Please figure out how many lines in the material contain "computer", and give only that number.
####################
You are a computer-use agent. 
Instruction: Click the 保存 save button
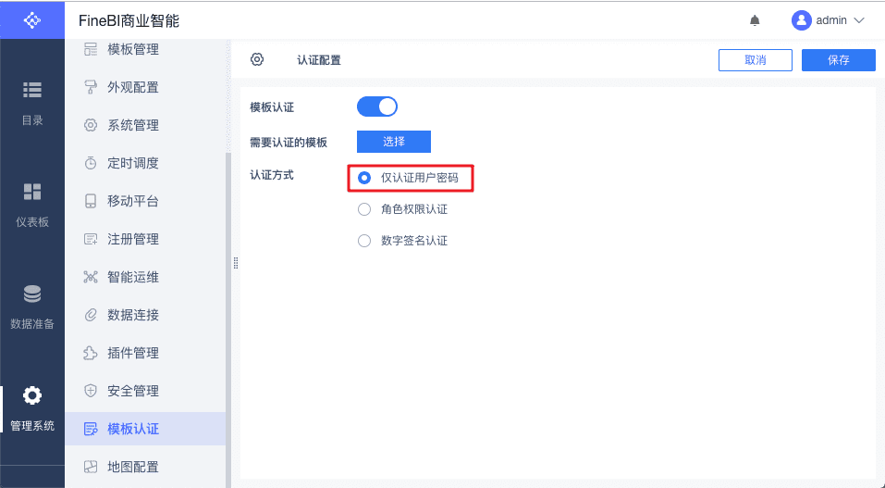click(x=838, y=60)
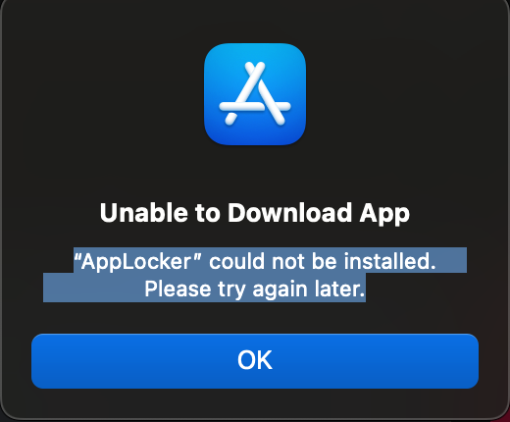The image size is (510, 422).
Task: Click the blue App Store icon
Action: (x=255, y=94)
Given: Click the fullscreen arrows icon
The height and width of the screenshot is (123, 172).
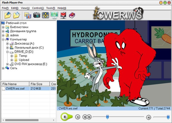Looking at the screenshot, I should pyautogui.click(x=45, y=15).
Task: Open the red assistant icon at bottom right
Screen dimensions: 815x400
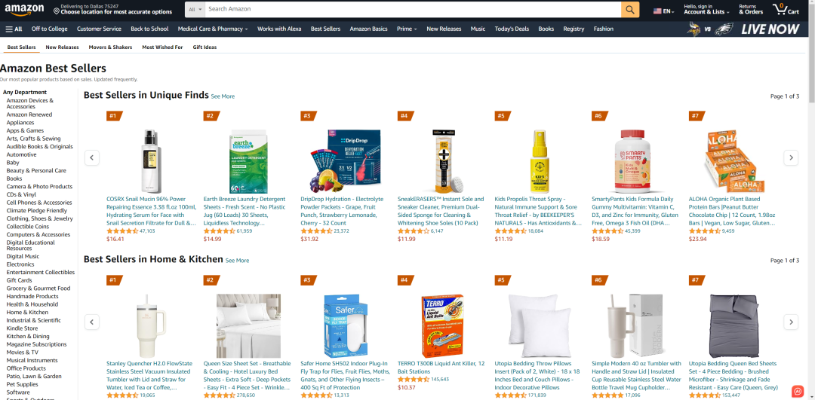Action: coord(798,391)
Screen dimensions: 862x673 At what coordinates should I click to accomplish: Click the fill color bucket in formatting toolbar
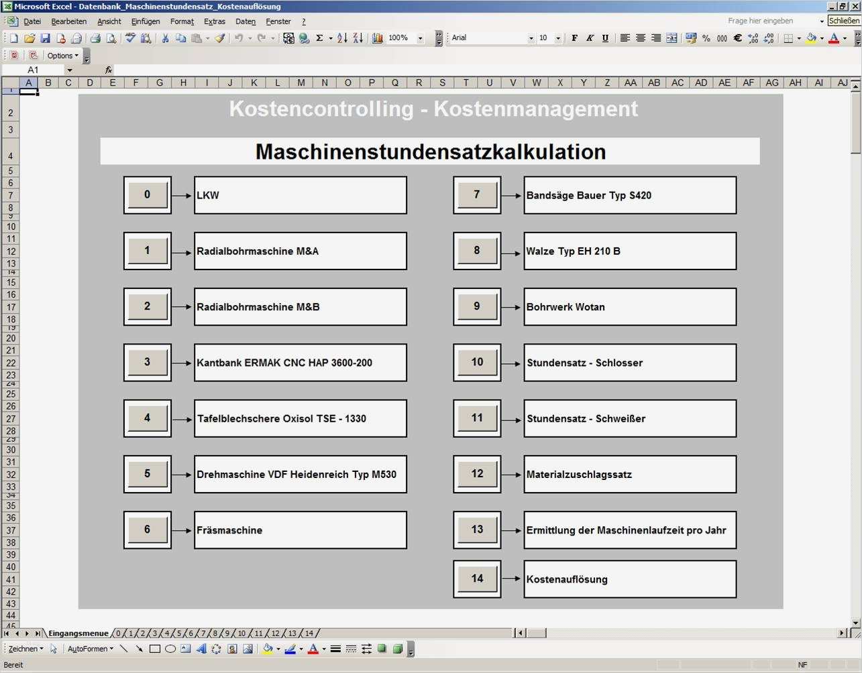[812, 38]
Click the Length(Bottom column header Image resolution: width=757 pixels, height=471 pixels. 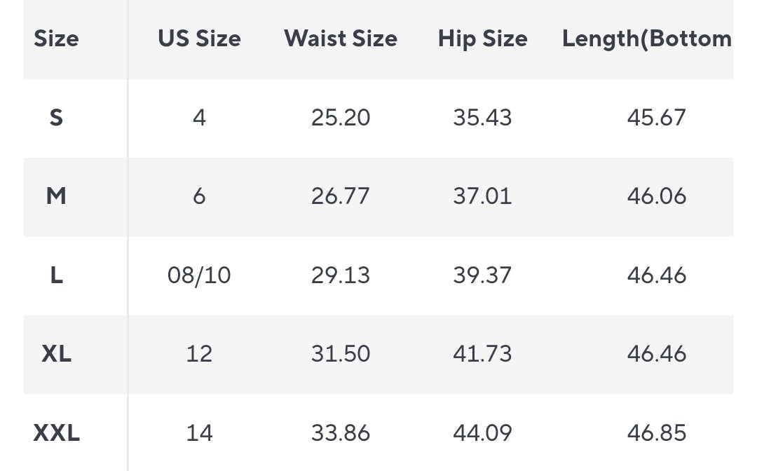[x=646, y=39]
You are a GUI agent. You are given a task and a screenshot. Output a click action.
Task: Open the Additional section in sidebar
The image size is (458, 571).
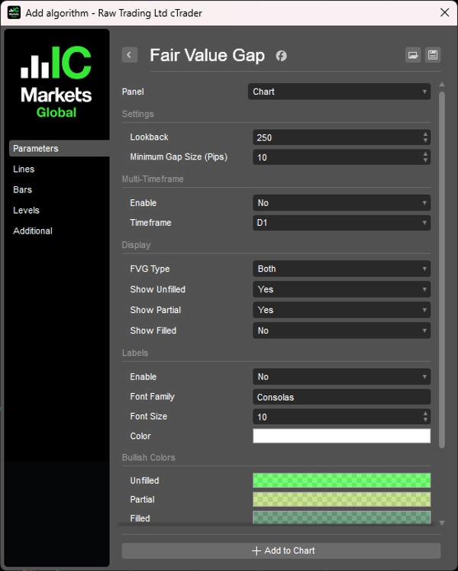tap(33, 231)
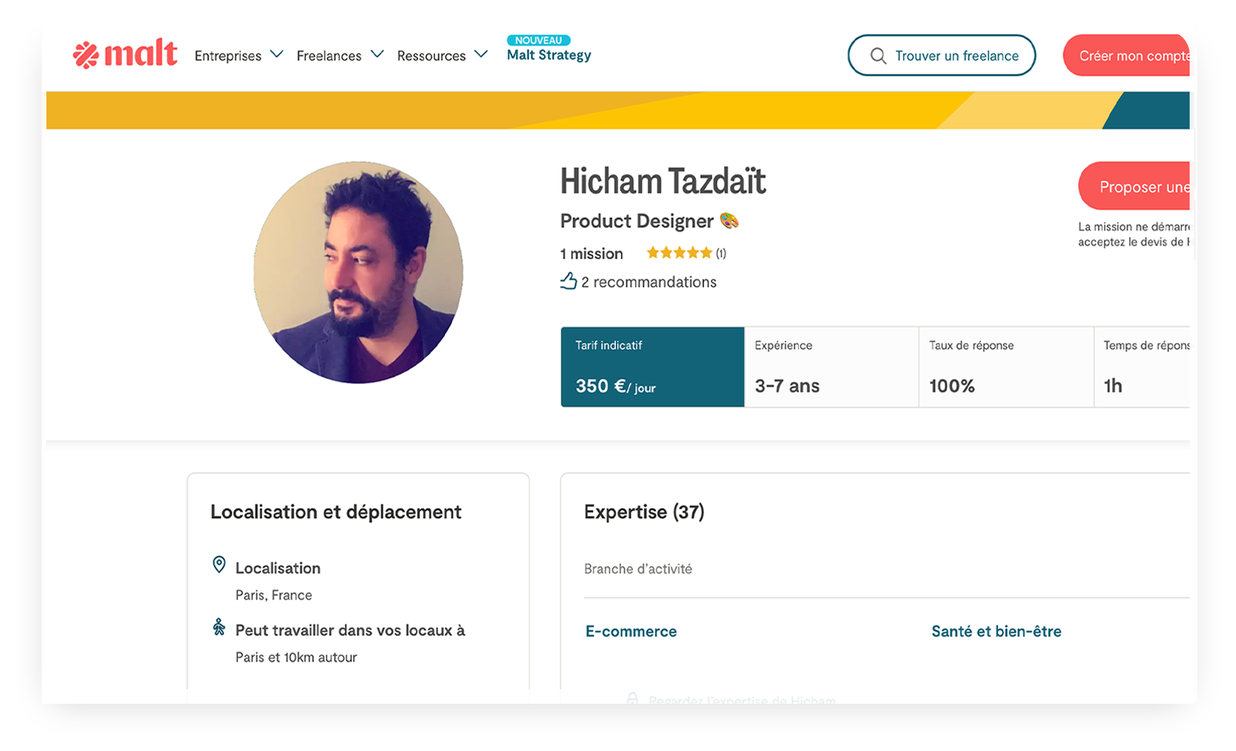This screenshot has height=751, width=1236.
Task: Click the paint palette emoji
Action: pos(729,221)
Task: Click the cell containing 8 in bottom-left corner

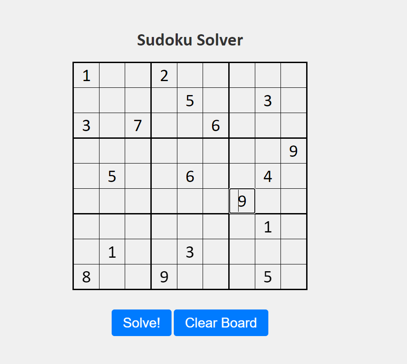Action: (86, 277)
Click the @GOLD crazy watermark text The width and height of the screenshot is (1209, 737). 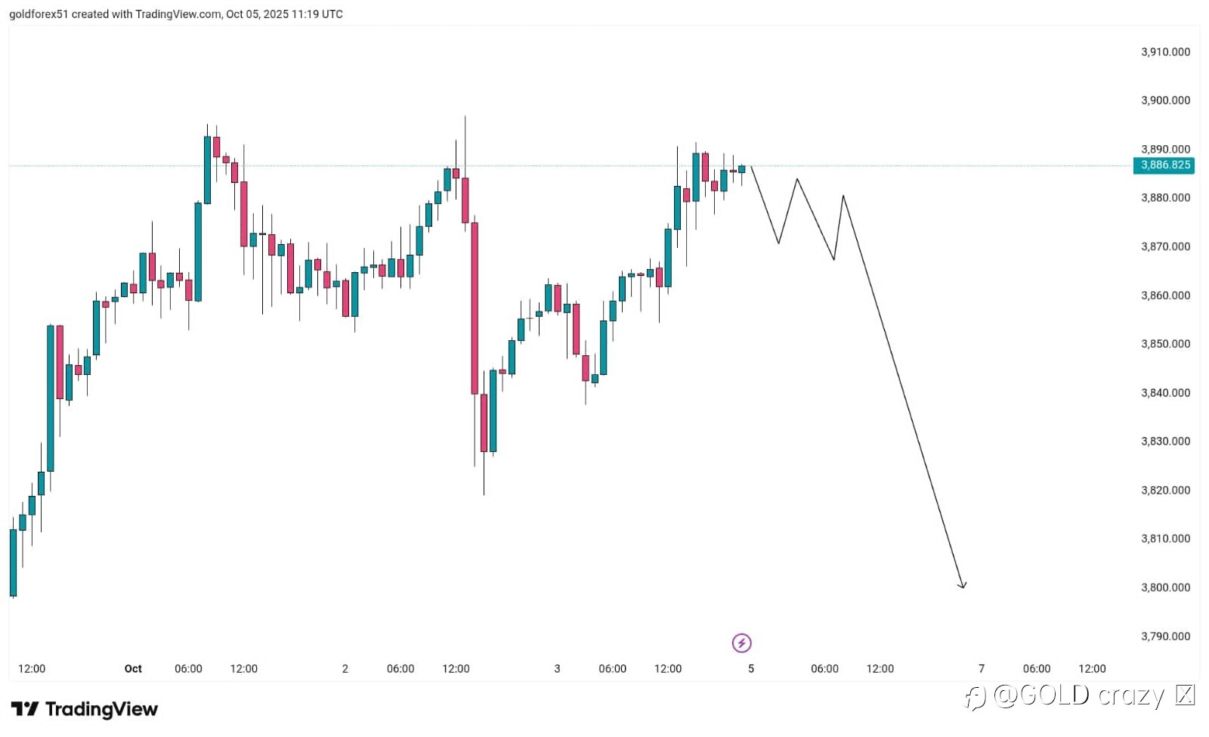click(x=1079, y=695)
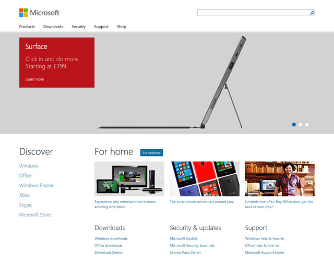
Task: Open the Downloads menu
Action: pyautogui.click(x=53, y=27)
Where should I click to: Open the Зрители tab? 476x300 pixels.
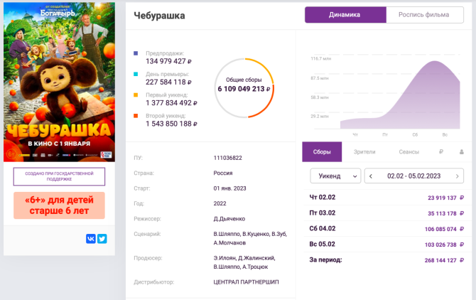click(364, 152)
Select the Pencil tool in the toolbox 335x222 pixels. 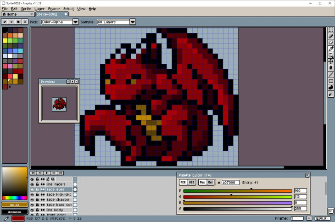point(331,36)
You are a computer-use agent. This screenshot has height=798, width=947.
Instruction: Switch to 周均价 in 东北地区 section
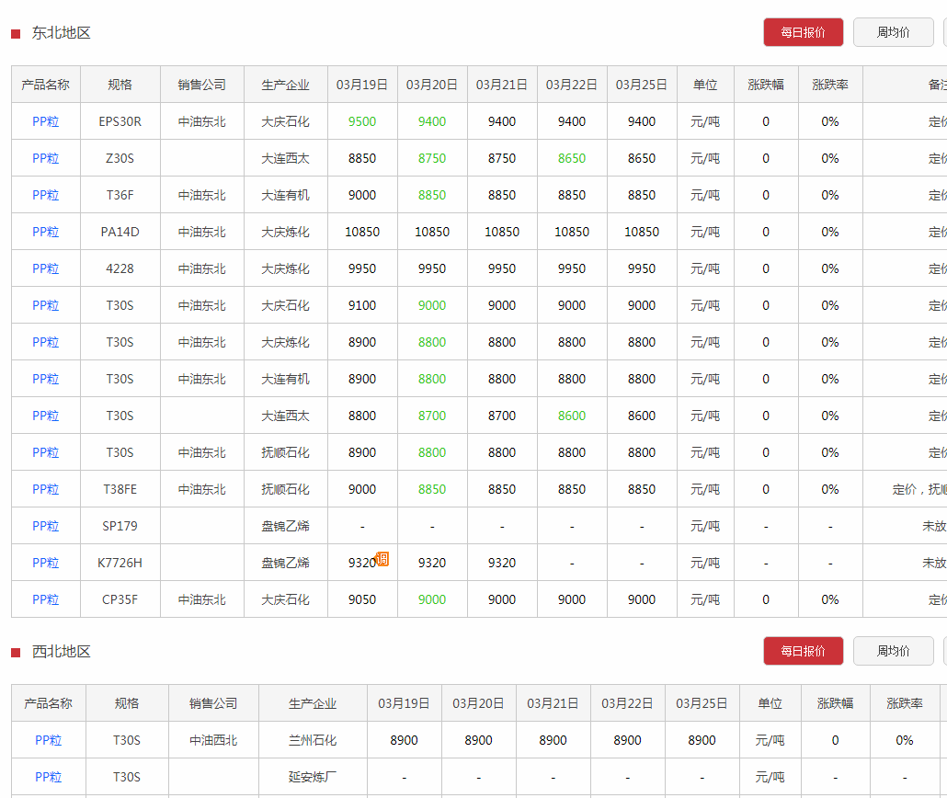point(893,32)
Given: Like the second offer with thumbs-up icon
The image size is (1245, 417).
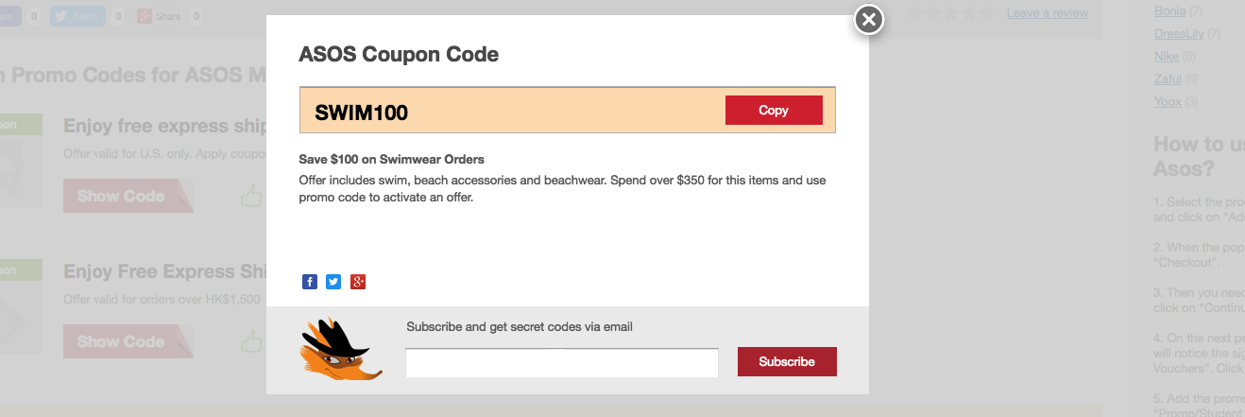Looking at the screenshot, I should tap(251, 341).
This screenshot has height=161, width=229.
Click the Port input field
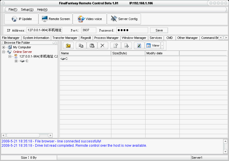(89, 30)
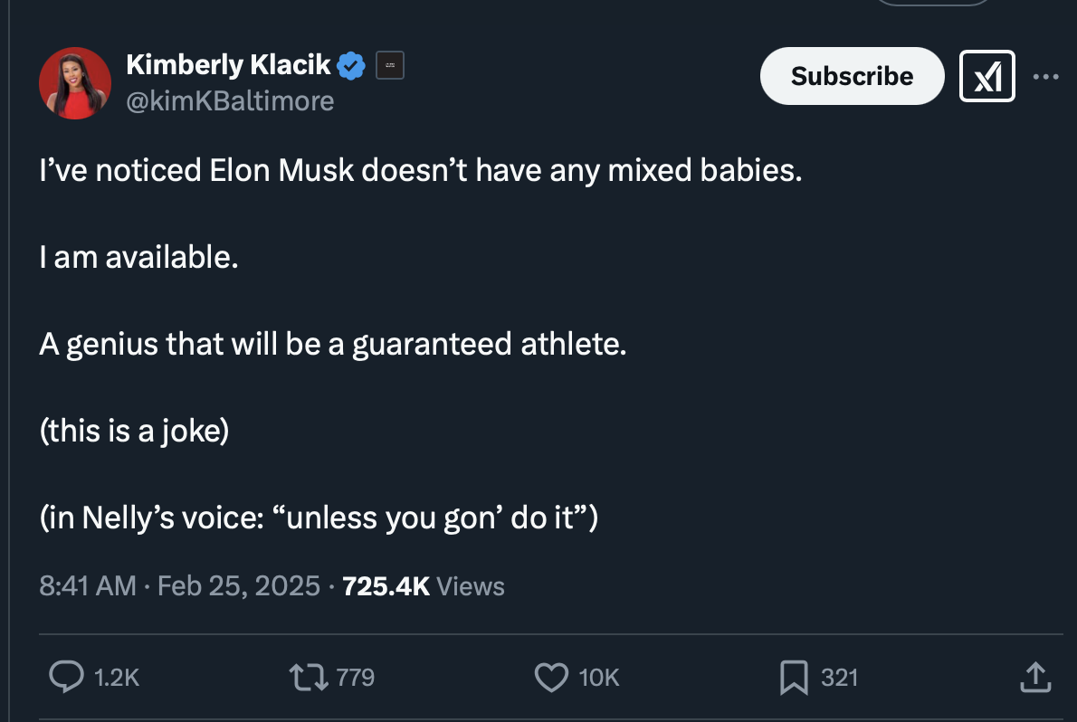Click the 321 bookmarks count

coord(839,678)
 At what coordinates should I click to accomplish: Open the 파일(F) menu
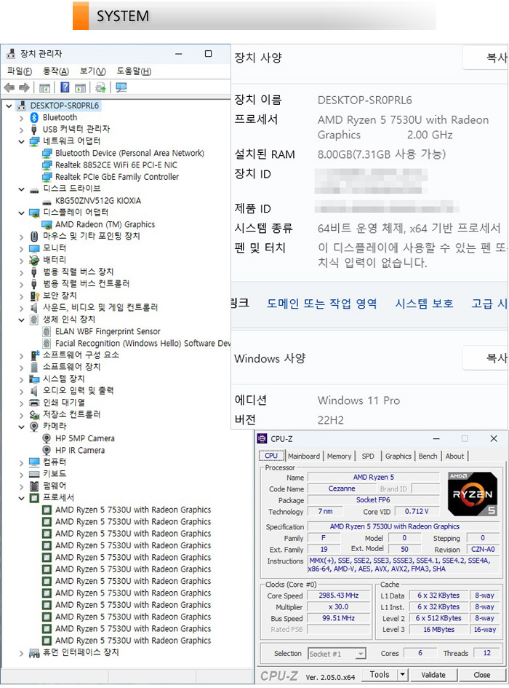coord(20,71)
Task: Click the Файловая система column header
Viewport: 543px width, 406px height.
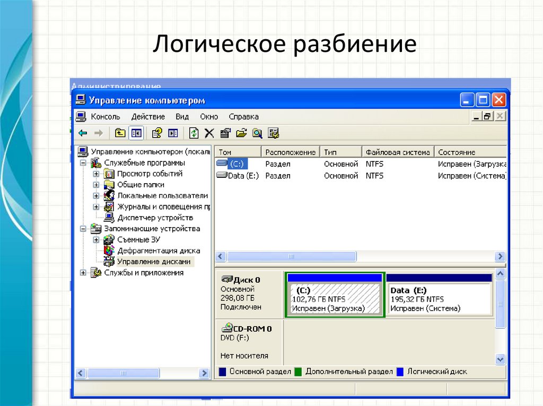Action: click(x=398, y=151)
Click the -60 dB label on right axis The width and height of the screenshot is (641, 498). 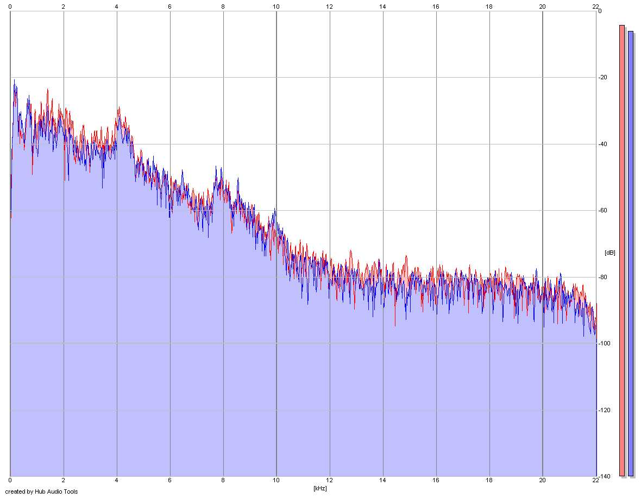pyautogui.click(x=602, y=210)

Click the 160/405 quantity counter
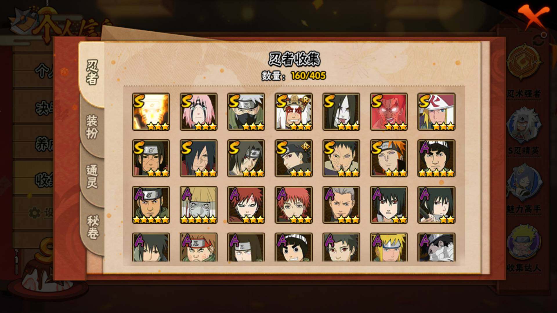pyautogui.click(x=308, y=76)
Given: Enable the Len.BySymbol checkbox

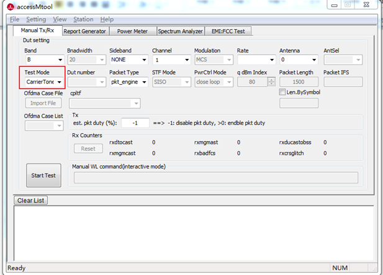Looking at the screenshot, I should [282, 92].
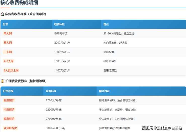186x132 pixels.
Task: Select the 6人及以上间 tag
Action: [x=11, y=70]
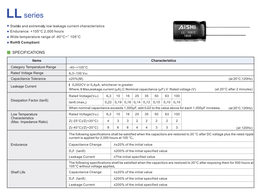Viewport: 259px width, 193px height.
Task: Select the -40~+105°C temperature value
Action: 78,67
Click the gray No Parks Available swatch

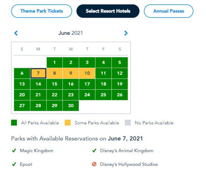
####################
▶ _Result_
2